Haben Sie vor, sich in irgendeiner Weise weiterzuentwickeln?

Es gibt ein bestimmtes Konzept, wie wir uns entwickeln wollen. Meine Vision ist nicht nur darauf ausgerichtet, unsere Antennenzeit zu verlängern. Ich möchte unsere Aktivitäten auch auf andere Bundesländer in Deutschland ausdehnen. Mein Ziel ist es, dass alle öffentlich-rechtlichen Rundfunkanstalten in Deutschland verstehen, dass es sowohl nach deutschem Recht, als auch nach dem deutsch-polnischen Vertrag ihre Pflicht ist, einem polnischstämmigen Hörer in Deutschland zuverlässige Informationen in Form von Radiosendungen oder in anderer Form in seiner Muttersprache zur Verfügung zu stellen. Ich wünsche mir, dass wir ein Programm eines bundesweiten Zusammenschlusses öffentlich-rechtlicher Rundfunkanstalten, also der ARD, werden.

Jacek Cosmo

Ein Kollege von Radio Darmstadt hat mir einmal gesagt, Radio sei ein Theater der Phantasie. Stimmt das? Sagen Sie mir, was ist für Sie ein Radio?

Das stimmt. Bis vor kurzem war Radio nur ein Wort, das heißt, es wurde versucht mit dem Wort zu „malen“. Heutzutage hat sich die Form der Radiosendungen ein wenig verändert. Neben den Worten stellen wir auf unseren Websites auch Bilder, zu unseren Programmen bereit, soziale Netzwerke zeigen Filme und Beschreibungen. Natürlich versuchen unsere Radiomoderatoren immer noch, die Zuhörer mit ihren Geschichten und mit ihrer Stimme zu verzaubern. Doch der durchschnittliche Hörer erwartet heute von uns mehr, als nur ein klassisches Radio. Ich denke, dass sich die polnische Redaktion von Radio Cosmo diesen Herausforderungen stellt.

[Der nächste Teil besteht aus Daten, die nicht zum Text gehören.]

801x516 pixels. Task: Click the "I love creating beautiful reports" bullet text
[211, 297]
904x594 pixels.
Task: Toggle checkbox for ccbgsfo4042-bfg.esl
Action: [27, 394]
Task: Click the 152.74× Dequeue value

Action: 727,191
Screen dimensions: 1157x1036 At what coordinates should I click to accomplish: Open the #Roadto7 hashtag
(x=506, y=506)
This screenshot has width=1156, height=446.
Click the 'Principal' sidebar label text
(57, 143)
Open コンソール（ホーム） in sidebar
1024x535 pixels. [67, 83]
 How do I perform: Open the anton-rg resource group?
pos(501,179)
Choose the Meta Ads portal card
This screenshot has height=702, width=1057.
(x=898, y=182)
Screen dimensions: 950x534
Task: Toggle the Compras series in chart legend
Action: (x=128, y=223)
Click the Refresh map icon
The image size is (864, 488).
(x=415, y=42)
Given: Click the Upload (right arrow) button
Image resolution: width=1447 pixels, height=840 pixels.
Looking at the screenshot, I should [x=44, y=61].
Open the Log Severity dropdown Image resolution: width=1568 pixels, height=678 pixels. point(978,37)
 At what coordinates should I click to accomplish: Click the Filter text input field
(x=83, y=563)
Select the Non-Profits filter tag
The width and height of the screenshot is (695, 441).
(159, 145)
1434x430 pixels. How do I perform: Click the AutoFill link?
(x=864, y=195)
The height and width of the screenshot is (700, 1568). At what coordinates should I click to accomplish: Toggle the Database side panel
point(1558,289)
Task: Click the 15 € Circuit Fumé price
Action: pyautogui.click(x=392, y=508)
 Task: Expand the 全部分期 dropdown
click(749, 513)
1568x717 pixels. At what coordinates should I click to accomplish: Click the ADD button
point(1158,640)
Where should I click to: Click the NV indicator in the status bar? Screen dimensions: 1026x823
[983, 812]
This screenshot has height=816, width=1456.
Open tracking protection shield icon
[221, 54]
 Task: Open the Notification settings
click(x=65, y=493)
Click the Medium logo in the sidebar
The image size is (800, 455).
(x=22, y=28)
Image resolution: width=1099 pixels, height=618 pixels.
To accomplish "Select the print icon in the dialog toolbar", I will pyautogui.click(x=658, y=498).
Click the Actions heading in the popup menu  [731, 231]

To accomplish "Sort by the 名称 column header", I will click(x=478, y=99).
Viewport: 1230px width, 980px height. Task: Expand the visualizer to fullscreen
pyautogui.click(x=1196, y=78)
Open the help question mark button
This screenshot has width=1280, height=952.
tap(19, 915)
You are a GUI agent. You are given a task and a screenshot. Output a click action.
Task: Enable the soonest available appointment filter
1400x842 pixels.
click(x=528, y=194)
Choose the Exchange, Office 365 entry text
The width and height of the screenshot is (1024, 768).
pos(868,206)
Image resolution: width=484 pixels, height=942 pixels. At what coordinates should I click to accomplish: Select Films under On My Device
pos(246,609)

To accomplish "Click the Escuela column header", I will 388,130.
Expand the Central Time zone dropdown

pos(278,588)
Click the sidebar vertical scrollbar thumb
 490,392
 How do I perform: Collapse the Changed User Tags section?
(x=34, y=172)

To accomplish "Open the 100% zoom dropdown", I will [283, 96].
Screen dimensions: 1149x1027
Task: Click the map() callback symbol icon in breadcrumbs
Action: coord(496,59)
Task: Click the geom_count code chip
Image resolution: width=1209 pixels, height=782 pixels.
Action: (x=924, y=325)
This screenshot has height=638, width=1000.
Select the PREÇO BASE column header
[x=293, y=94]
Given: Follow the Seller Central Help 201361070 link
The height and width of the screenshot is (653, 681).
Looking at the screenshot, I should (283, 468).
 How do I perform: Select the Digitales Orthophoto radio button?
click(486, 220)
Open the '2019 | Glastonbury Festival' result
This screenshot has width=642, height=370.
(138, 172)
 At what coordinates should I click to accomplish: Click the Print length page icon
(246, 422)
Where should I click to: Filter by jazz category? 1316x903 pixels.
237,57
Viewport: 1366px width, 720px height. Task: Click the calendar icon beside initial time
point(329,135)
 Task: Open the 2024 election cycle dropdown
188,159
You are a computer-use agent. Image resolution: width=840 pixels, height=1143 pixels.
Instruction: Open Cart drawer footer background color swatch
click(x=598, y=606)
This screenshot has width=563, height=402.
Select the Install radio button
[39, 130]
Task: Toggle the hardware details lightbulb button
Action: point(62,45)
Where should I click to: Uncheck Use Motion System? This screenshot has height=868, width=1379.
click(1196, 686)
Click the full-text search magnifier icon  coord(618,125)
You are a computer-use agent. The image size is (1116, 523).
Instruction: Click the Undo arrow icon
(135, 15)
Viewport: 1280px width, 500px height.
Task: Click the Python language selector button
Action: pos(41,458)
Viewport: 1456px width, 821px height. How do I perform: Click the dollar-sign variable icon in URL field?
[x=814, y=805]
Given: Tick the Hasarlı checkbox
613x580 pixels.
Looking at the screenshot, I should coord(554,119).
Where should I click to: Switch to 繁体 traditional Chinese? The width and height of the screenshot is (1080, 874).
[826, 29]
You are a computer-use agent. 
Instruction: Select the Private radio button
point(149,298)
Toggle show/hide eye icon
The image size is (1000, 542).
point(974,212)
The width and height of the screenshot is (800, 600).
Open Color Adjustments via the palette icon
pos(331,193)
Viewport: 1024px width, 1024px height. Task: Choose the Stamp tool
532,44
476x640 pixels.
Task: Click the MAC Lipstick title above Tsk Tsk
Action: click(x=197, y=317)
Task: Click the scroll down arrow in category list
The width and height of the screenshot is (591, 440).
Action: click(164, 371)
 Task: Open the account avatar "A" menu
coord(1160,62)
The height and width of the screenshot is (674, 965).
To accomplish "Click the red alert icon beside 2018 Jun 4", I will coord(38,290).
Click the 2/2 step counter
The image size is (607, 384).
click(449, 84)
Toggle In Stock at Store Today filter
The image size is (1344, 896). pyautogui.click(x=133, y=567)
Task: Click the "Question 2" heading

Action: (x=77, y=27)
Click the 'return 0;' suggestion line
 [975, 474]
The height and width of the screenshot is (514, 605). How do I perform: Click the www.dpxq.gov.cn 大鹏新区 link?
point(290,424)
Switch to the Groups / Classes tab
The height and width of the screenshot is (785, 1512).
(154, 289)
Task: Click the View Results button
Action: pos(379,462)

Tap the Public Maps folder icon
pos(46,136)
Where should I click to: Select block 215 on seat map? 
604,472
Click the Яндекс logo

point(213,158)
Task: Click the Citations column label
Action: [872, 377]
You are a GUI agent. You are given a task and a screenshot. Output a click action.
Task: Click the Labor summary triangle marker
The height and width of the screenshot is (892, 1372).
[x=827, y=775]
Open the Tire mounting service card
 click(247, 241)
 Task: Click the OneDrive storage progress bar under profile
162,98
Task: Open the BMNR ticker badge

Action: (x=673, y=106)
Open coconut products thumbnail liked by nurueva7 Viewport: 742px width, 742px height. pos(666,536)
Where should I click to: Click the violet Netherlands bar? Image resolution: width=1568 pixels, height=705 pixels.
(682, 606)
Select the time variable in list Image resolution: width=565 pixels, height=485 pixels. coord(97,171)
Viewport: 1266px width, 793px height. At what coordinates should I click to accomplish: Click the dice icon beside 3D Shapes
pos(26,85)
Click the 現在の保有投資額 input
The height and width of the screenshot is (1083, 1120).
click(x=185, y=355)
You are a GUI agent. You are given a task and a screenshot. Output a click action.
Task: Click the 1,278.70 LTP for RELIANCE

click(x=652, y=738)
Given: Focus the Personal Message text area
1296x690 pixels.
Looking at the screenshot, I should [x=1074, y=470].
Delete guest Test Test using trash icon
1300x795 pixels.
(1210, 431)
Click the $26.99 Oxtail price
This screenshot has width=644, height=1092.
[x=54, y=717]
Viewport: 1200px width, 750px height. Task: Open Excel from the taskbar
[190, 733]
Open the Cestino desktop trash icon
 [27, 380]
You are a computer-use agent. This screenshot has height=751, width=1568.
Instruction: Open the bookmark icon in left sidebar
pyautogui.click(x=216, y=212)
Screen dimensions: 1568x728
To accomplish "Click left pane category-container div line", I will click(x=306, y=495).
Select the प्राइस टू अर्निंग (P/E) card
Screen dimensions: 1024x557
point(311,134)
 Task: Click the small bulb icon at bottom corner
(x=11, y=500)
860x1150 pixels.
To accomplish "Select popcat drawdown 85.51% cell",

Sie können sich auf unserem Portal www.cosmoradio.de unter der Rubrik "polnisch" darüber informieren.

Was betrachten Sie als Ihren größten Radioerfolg?

Ich glaube, dass es uns gelungen ist, ein sehr gut eingespieltes Team zu schaffen, das auf eine sehr offene und vielseitige Weise den Zuhörer und das Publikum erreichen kann. Seit Beginn des Radios für Polen in Deutschland höre ich, dass wir definitiv abschaltet werden. Um die Wahrheit zu sagen, wurden wir seit mehr als 25 Jahren stillgelegt, trotzdem  geht uns immer noch sehr gut, und außerdem erreicht unser Programmangebot, eine immer größere Zahl von Empfängern über ganz unterschiedliche Kanäle. Es stimmt, dass sich die öffentlichen Medien, oder eigentlich alle Medien, schnell verändern. Ich denke aber, dass wir mit der Zeit ein Teil der deutschen Medienlandschaft geworden sind und immer noch in der Lage sind, mit unseren Hörern zusammenzuspielen und sie in ihrem täglichen Leben zu unterstützen. Ich persönlich erinnere mich sehr gut an den Besuch von Krystyna Janda in unserem Studio, die unerwartet eine große kurze Szene in unserem kleinen Redaktionsraum spielte, bevor sie überhaupt auf Sendung ging. Bewegt hat mich auch das Gespräch mit Jan Karski, einem Kurier des polnischen Untergrunds, der sein Leben auf Spiel gesetzt hat, um Informationen über die Geschehnisse in den Konzentrationslagern und Ghettos auf polnischem Gebiet, an die Behörden des Vereinigten Königreichs und der Vereinigten Staaten zu übermitteln.  Ich habe darüber auch eine Sendung für den deutschen Rundfunkband des WDR und des RBB aufgenommen. Ich denke, dass die Tatsache, dass es uns manchmal gelingt, polnische Themen in die deutschen Medien einzuführen, auch ein Erfolg ist. Ich bin der Meinung,  dass wir uns in unserer Umgebung nicht abschotten sollten, und unsere deutschen Freunde verdienen es, dass wir ihnen unsere Ansichten präsentieren und ihnen unsere polnische Kultur bereichern.